Какое-то время все молчали, потом забегали, засуетились. Мы, дети, разом выскочили во двор. Только сестра почему-то осталась в горнице, а вскоре
Жеребиться Карюха начала часу в первом ночи. В конюшне, кроме отца, двоюродного моего брата Ивана да меня на перерубе, никого не было. Карюха лежала, вытягивалась, запрокинув мученически голову, шерсть ее потемнела от пота, большие съеденные, желтоватые зубы плотно сжаты, временами слышался глубокий утробный стон, и в такие минуты я сам запружинивался, мне самому было больно — я готов был заплакать. Отец мой и брат Иван стояли на коленях, тихо переговаривались. Из слов Ивана я понял, что отец переусердствовал и перекормил Карюху, жеребенок, должно быть, очень большой, излишне упитанный. Воробьи беспокойно чулюкали, мышей и вовсе не было слышно.
— Ну, ну, Карюха, ну, милая! — ласково бормотал отец, когда лошадь вытягивалась струною в родовых мучениях. — Ну, умница…
Лишь к рассвету появились сложенные вместе белые копытца и плотно прижатая к ним странно удлиненная морда. Карюха трудно и часто задышала, набираясь сил для решающего мгновения. Видать, она все-таки поторопилась, новое усилие не разрешило тяжкого момента. Умаявшись, лошадь расслабила тело, так что копытца и аспидно-черная мордочка в порванной пелене подались немного назад. Теперь Карюха не спешила. Лежала долго-долго, напряженно ожидая. И вдруг резко мотнула головой, выбросила в стороны задние ноги, напряглась так, что затряслась от шеи до хвоста, и люди не заметили, как жеребенок почти весь оказался на полу. Лишь задние ноги наполовину находились еще в материнской утробе. Карюхе требовалось самое малое усилие, чтобы и этот последний, великий и торжественный акт рождения новой жизни был завершен. Какое-то время — для нас оно показалось вечностью — жеребенок лежал неподвижно. «Не мертвый ли?» — подумалось каждому из троих. Отец, оглушенный ужасным предположением, оцепенел, тупо глядел то на Карюху, то на новорожденного, затем, опомнившись, принялся тормошить оскальзывающимися пальцами Карюхино детище, сдирать с мордочки зеленоватую слизь. Карюха, по-видимому, решила, что хозяин занялся не своим делом, поднялась на дрожащие ноги, ревниво оттолкнула отца резким рывком морды и стала облизывать жеребенка. От ее ли теплого дыхания, от прикосновения ли шершавого материнского языка жеребенок зашевелился, засучил невероятно длинными голенастыми ногами и поднял столь же несоразмерно длинную морду.
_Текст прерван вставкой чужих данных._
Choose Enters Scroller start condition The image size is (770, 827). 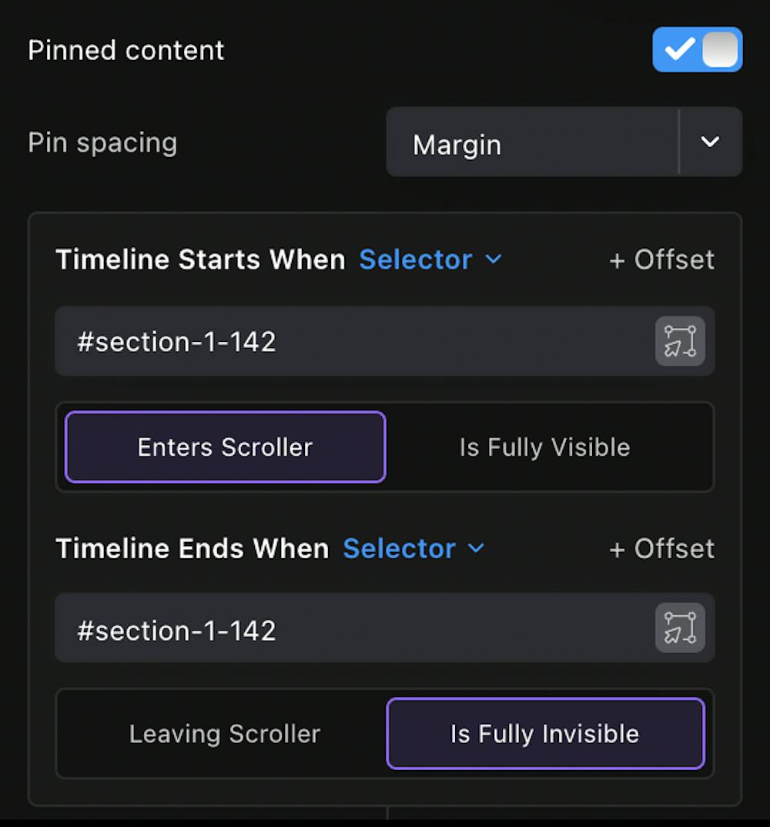(x=225, y=447)
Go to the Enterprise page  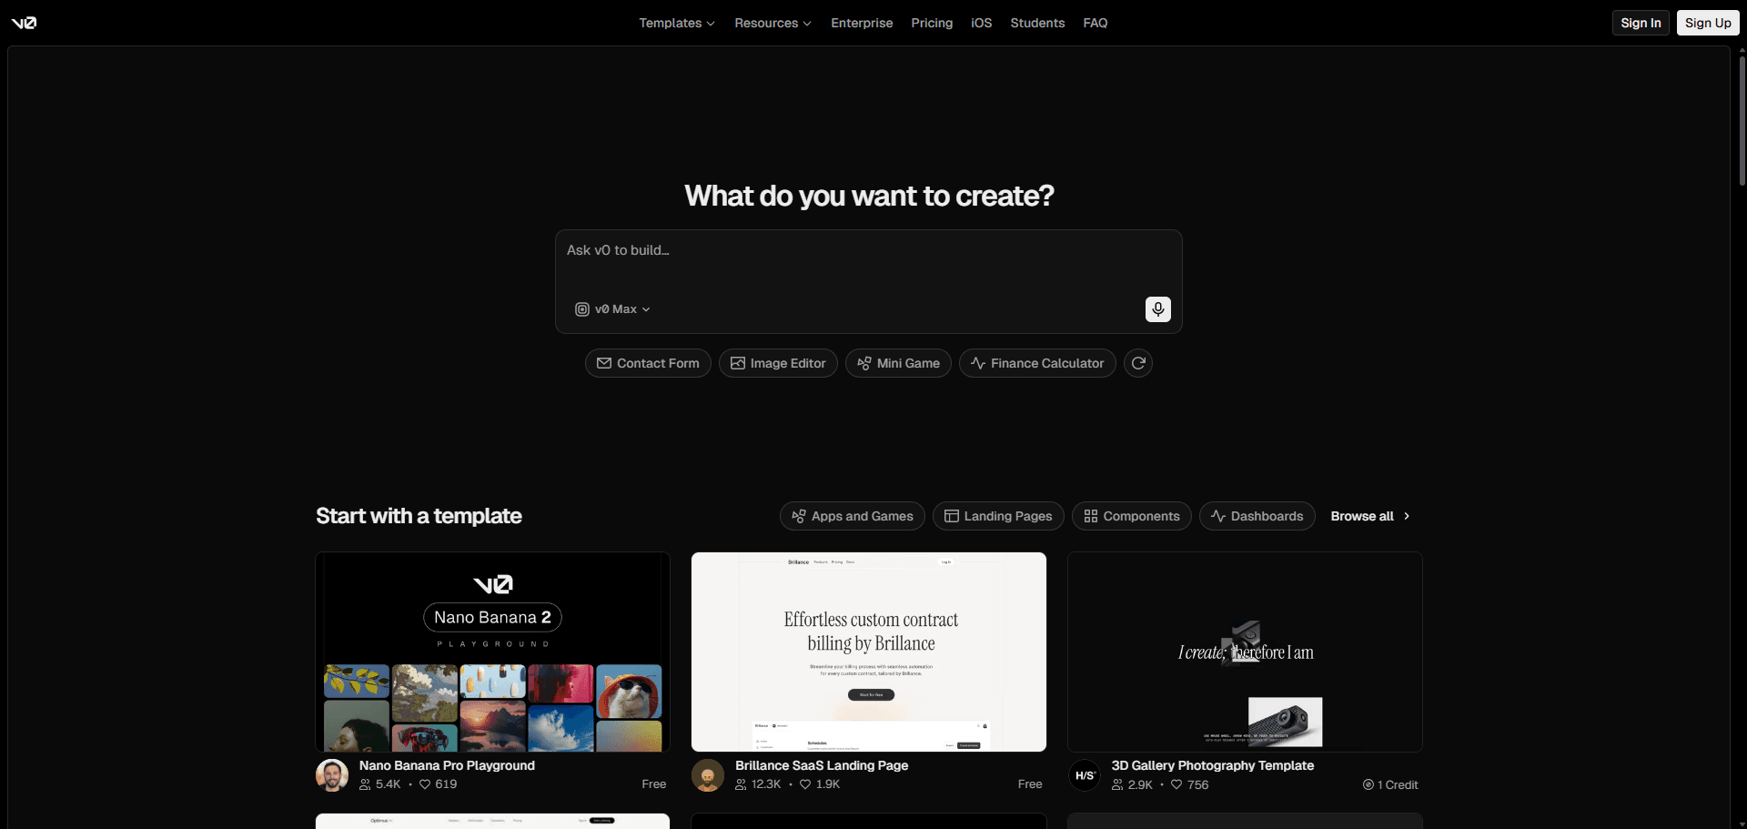pyautogui.click(x=862, y=23)
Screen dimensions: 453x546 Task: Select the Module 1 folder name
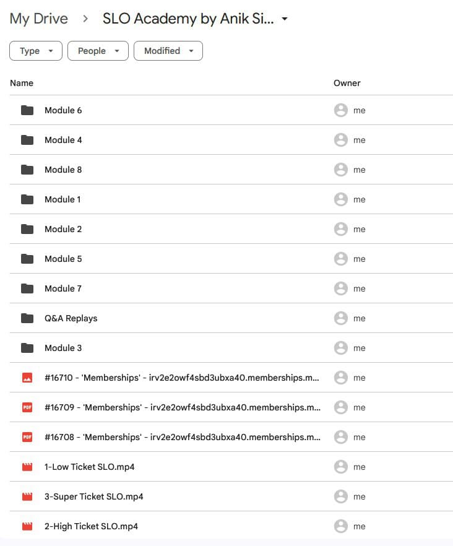click(63, 199)
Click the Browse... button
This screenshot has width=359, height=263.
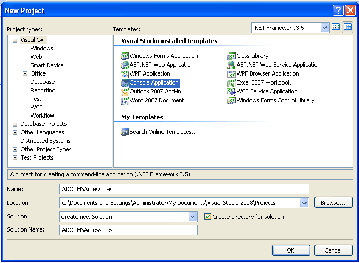tap(333, 203)
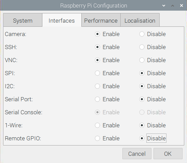Maximize window with up chevron icon
187x163 pixels.
(173, 5)
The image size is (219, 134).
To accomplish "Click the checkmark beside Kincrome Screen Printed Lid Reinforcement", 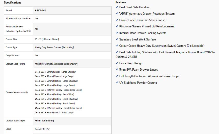I will pos(117,26).
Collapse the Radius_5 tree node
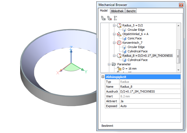187x133 pixels. [x=114, y=25]
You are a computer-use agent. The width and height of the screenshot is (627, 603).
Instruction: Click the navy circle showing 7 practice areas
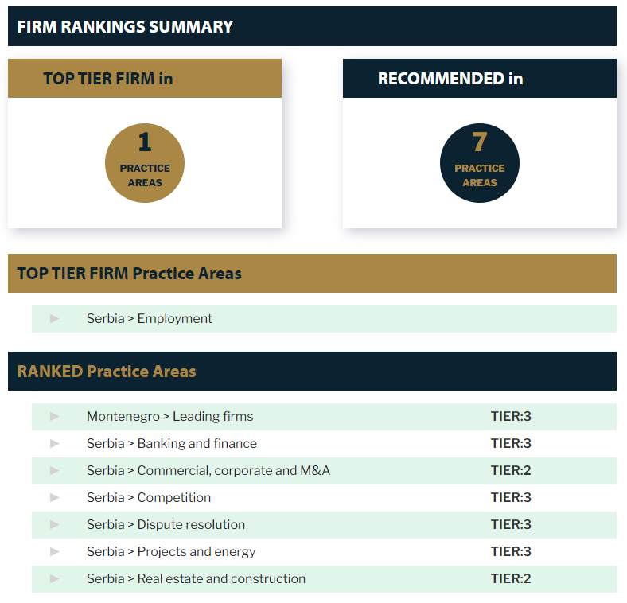pyautogui.click(x=480, y=163)
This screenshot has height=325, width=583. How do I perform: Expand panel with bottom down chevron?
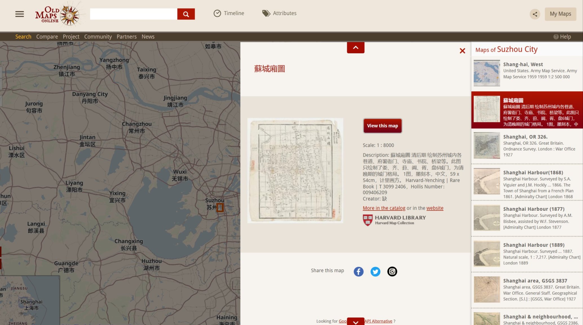point(355,322)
— Жи-во-о-ой! — заорал я что было сил.
— Что горланишь? Марш в избу! — сердито приказал отец, и меня как ветром сдуло.
Команда была в общем-то излишней. Мне и без того не терпелось побежать домой и первым принести радостную весть.
— Карюха ожеребилась! Жеребенок живой! — закричал я еще в сенях, ибо не смог уже удерживать далее в себе этот клич.
Санька, Ленька и мать собрались было выбежать во двор, но я остановил их: отец не велел пока появляться во дворе никому.
Вышли лишь тогда, когда из-за Чаадаевской горы вывалился огромный пламенно-красный диск солнца. За плетнем — в огороде, должно быть, — в кустах крыжовника или смородины заливался соловей; взлетевший на крышу конюшни большой и красный, как солнце, петух громогласно возвещал миру о чрезвычайном событии, случившемся на нашем дворе ранним этим утром. Единственное окно, выходящее у нашей избы во двор, встретившись с первым добравшимся до него солнечным лучом, заулыбалось в ответ, засмеялось, замерцало покатившимися по нему прозрачными капельками росы.